Recently the NFL decided to indefinitely suspend Patriots wide receiver Josh Gordon for violating the league’s policy regarding substance abuse, a decision which has undoubtedly become routine in Gordon’s unsteady career. As a result of this Gordon decided to step away from football and focus on his mental health.

While I commend the NFL for taking action, they have ultimately done Gordon and other players like him more harm than good. It’s noted that Gordon was reinstated to the 

NFL multiple times, indicating that suspension mainly acts as a slap on the wrist. Understandably players take this form of reprimand less seriously than intended because they can continue their behavior and still reenter the league.

The Zags haven’t played football since 1941, yet the prevalent health issues among NFL players still occur on college campuses in various sports.

Killian Tillie and Geno Crandall both sat portions of the 2018-19 season out, only stepping on the court after they were fully healed. These two made a notable difference in the game against USF with Tillie scoring 14 points and Crandall nailing a three with roughly two minutes left, allowing for crucial separation in the close game.

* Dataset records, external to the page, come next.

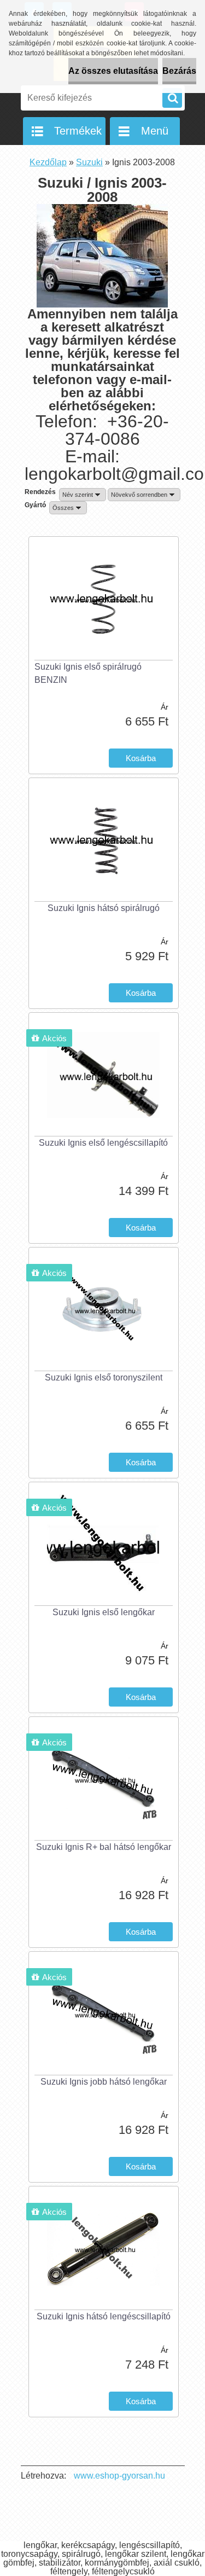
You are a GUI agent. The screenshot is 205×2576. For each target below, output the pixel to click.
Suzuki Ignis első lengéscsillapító (103, 1142)
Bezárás (179, 71)
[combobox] (82, 494)
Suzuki (89, 162)
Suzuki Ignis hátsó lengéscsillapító (104, 2316)
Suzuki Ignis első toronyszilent (103, 1377)
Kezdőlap (48, 162)
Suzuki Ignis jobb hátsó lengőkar (103, 2081)
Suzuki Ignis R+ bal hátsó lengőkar (103, 1847)
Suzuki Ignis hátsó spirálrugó (104, 908)
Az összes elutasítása (113, 71)
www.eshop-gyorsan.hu (119, 2475)
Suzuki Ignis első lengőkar (103, 1612)
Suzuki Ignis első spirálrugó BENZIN (88, 673)
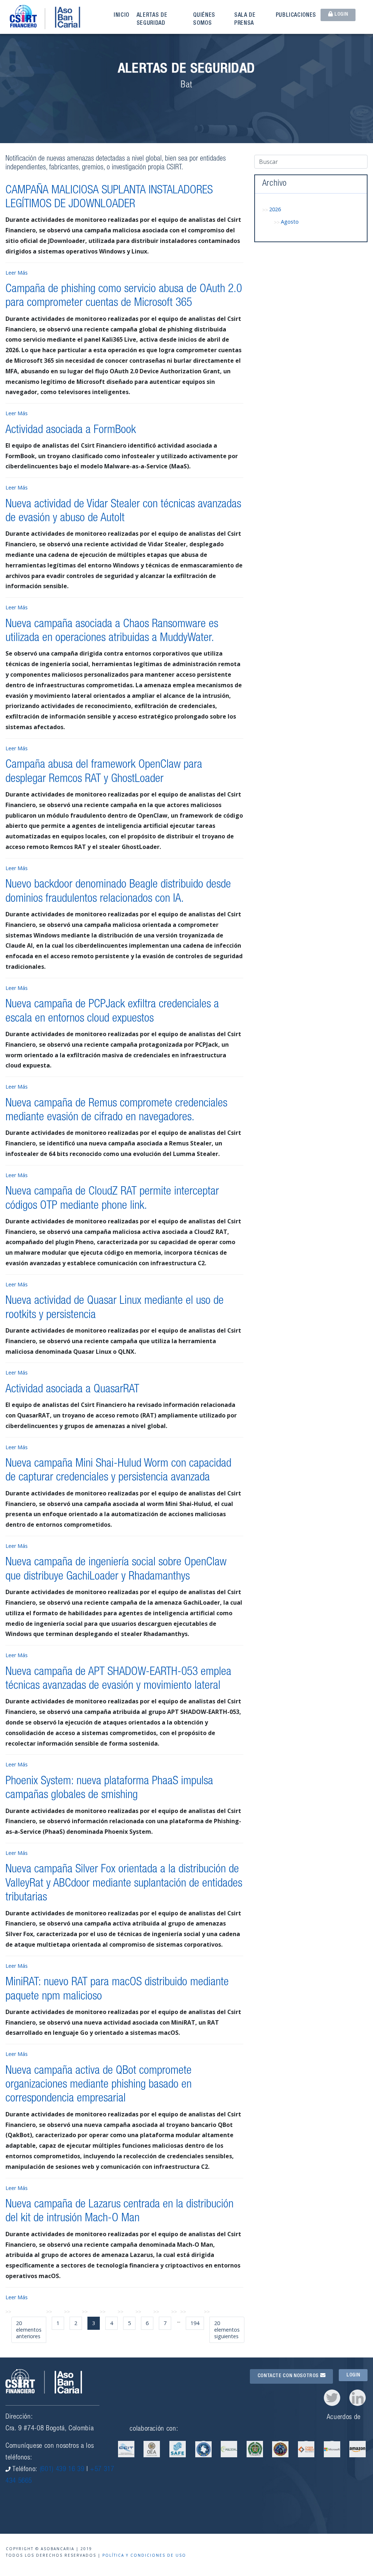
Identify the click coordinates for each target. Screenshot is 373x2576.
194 (195, 2323)
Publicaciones (296, 16)
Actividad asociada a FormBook (70, 430)
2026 (275, 209)
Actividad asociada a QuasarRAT (72, 1390)
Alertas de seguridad (152, 20)
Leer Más (16, 272)
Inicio (121, 16)
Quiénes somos (204, 20)
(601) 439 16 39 (62, 2469)
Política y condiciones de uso (144, 2555)
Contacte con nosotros (289, 2376)
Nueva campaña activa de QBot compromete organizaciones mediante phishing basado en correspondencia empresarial (98, 2085)
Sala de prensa (244, 20)
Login (340, 14)
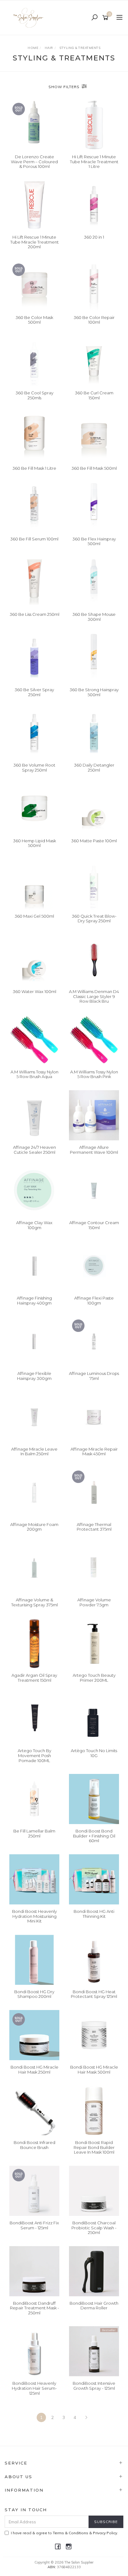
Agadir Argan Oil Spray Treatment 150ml (34, 1678)
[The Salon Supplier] (30, 17)
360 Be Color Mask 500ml (34, 320)
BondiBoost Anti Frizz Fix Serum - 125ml (34, 2225)
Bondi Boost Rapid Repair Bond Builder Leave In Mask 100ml (94, 2147)
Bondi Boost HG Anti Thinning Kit (94, 1914)
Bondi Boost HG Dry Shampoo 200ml (34, 1994)
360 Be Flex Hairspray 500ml (94, 541)
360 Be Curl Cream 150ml (94, 395)
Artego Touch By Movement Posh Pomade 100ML (34, 1755)
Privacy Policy (105, 2533)
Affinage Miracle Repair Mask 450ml (94, 1452)
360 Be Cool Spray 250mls (34, 395)
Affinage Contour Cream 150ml (94, 1225)
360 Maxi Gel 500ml (34, 916)
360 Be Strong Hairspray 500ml (94, 692)
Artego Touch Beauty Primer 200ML (94, 1678)
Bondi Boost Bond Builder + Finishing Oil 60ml (94, 1835)
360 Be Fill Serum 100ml (34, 538)
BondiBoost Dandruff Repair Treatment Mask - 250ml (34, 2308)
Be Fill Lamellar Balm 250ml (34, 1833)
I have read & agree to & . (64, 2533)
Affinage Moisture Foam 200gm (34, 1527)
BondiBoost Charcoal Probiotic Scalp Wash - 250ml (94, 2227)
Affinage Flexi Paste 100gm (94, 1300)
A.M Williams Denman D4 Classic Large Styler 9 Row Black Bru (94, 996)
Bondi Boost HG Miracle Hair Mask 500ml (94, 2070)
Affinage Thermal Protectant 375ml (94, 1527)
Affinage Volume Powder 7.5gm (94, 1602)
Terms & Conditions (70, 2533)
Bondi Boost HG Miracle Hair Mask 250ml (34, 2070)
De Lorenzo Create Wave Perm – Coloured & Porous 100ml (34, 161)
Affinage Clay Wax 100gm (34, 1225)
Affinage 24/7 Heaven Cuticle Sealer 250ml (34, 1150)
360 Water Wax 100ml (34, 991)
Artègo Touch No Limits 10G (94, 1753)
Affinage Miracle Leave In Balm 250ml (34, 1452)
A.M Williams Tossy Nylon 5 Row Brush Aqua (34, 1074)
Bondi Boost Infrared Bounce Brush (34, 2145)
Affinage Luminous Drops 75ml (94, 1376)
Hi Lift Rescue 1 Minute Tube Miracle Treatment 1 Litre (94, 161)
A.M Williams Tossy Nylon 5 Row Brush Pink (94, 1074)
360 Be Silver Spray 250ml (34, 692)
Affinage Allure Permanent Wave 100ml (94, 1150)
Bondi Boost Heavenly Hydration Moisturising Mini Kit (34, 1916)
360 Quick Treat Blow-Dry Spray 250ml (94, 919)
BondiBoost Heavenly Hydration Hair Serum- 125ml (34, 2388)
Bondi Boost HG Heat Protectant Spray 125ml (94, 1994)
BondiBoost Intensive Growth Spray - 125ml (94, 2386)
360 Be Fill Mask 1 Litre (34, 468)
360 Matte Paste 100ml (94, 840)
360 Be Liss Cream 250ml (34, 614)
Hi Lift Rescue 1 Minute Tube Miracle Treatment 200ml (34, 242)
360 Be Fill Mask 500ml (94, 468)
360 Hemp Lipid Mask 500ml (34, 843)
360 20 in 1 (94, 237)
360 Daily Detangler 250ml (94, 767)
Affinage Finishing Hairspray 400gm (34, 1300)
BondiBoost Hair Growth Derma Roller (94, 2306)
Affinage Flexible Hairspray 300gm (34, 1376)
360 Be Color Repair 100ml (94, 320)
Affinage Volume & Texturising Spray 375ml (34, 1602)
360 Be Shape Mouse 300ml (94, 617)
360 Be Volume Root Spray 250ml (34, 767)
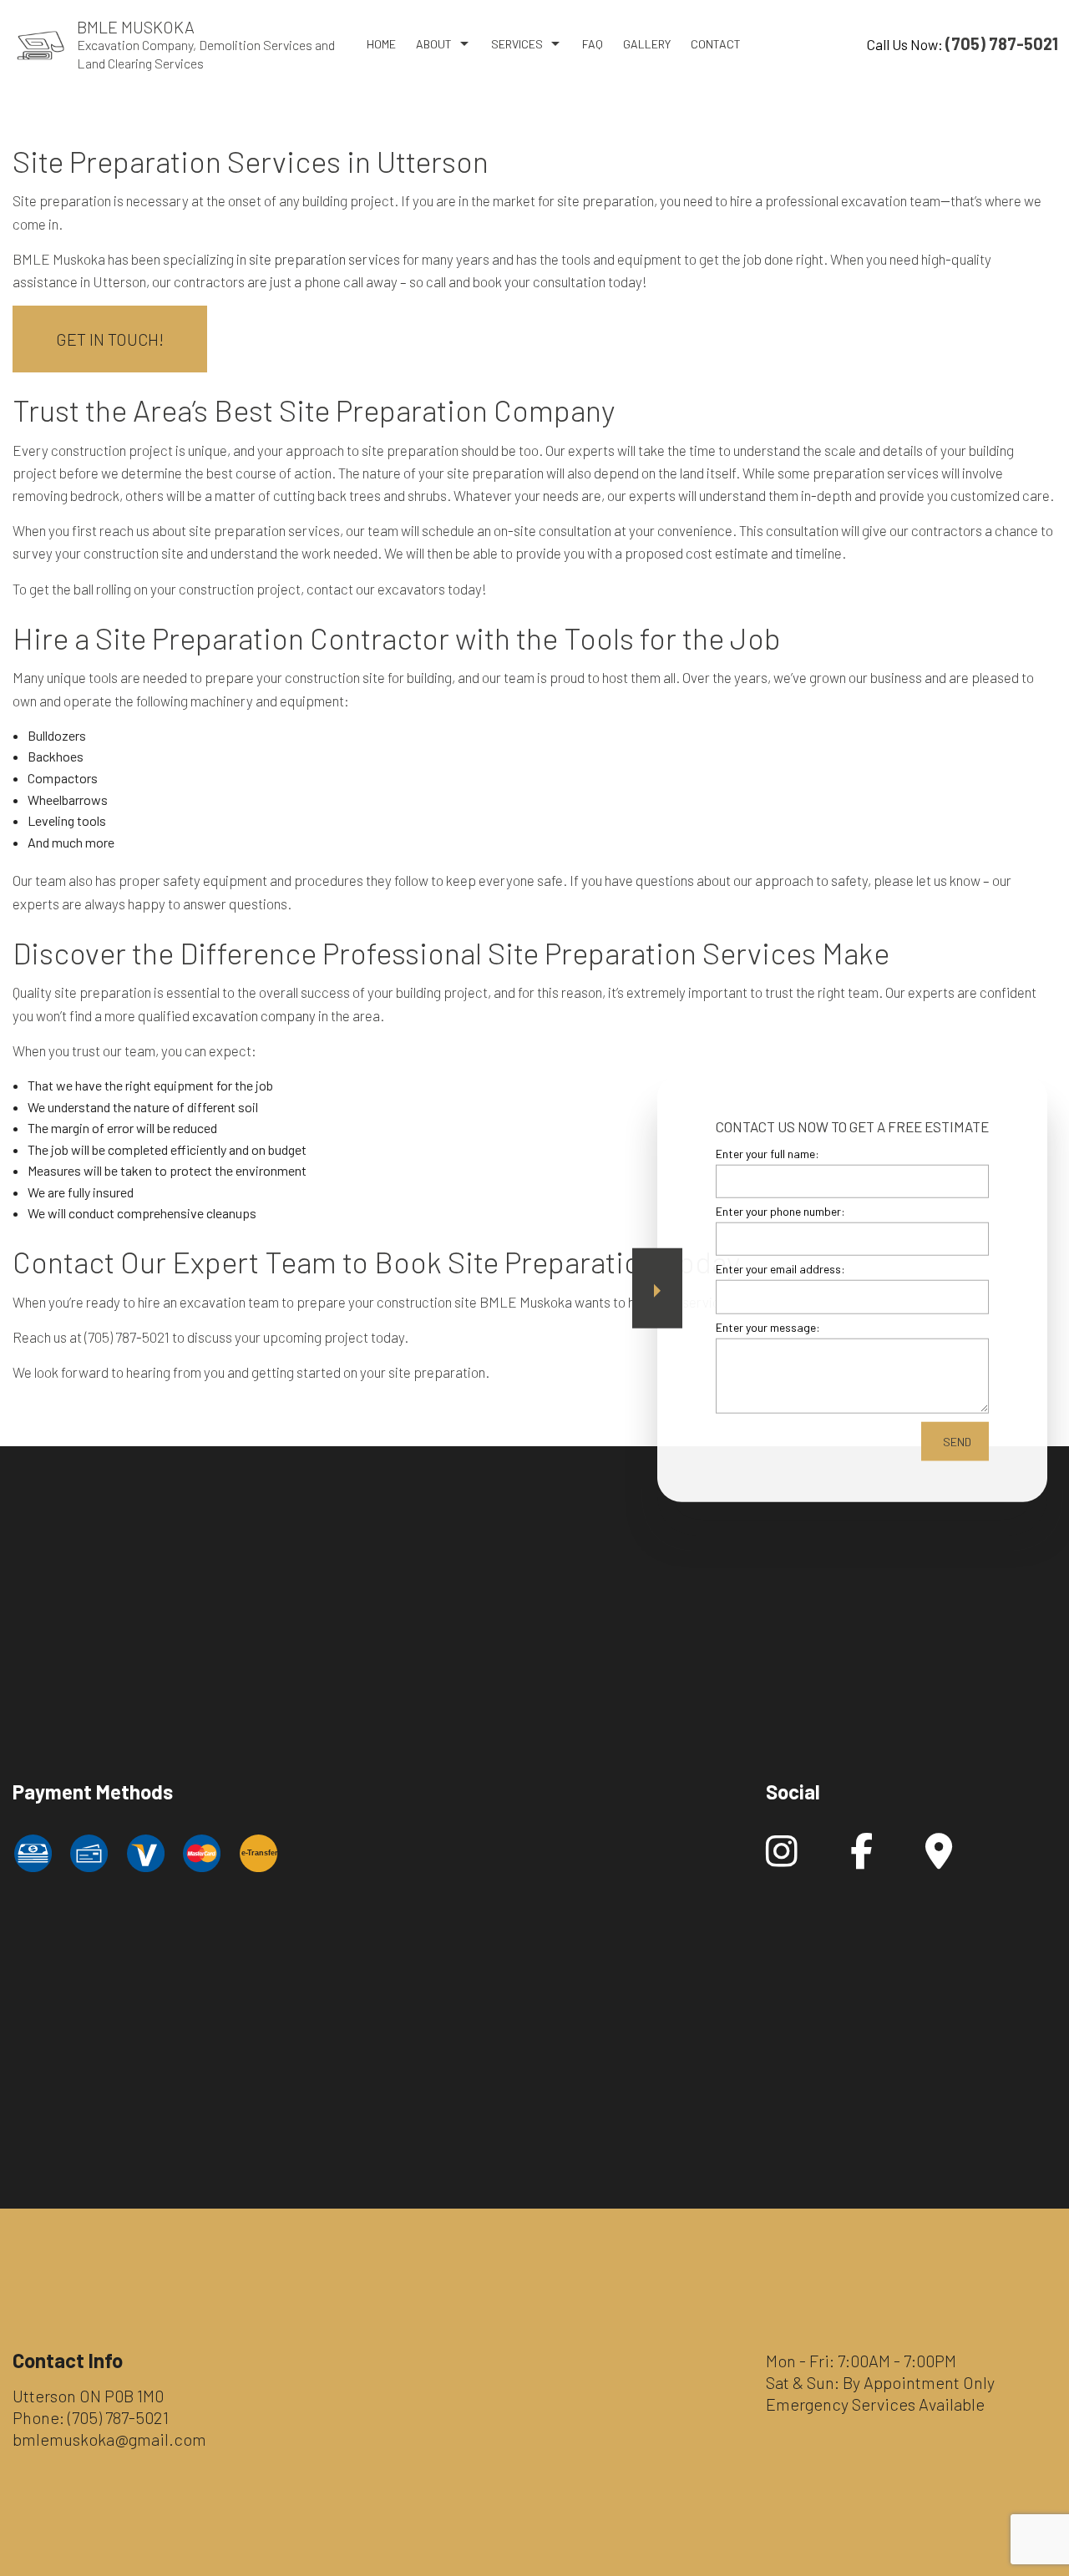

Notably other players have stepped down for personal reasons, met with nothing but support and well wishes from their respective teams.

In spite of the examples left by professional leagues, Gonzaga continues to excel in their promise to care for their athletes. 

Allowing time for healing and proper care has led to extreme success on the court, with both men’s and women’s basketball ranked in the top 15.

It seems treating players as humans rather than replaceable machines fares well. Professional leagues would benefit from taking a note or two from the Zags. After all, businesses function upon numbers and ours clearly indicate thorough procedure wins games.